PostScript

Closed

Actually, maybe you were and you’re even in love with me but your way of wanting to make me suffer. I need peace because I believe that I can find in the couple the same stability that on my way to the heartbreak I discovered in friendship. All my life I dreamed of receiving an unexpected love letter. However, I never imagined that the feeling would come to me to receive it would be sadness. Perhaps cowardice but today wished that this message be lost halfway in the middle of the ocean not to feel shame that I da know that you had the courage to do this for me just now that you don’t want anymore.
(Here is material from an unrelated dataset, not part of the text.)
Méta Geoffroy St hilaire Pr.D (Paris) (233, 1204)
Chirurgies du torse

Two hearts desacompasados; neglecting the seasons of love. Never answered any of my emails, never gave me a dedicated book nor a postcard of your country.

Perhaps though it is late, you descubriste that I do not care if you write better or worse than me because they appreciate your letter is not form or the more or less perfect wording but content. Today you have made me the best gift I’ve had in a long time; a bit of you is in this folio. Thank you for loving me now that perhaps I needed to hear that I am important to someone. I am important to you. A direct PostScript to my conscience: Sunday at 9 I’ll wait in the place where we had our first appointment.

Do you still remember it? A part of me would like to love you as you love me unwittingly, however, does not force love. Anyone dreams of an unrequited love but I I do not sell at any price; I think that falling in love really is much more than company. I see so many couples to my around to continue by pure inertia that I refuse to be part of that kind of statistics.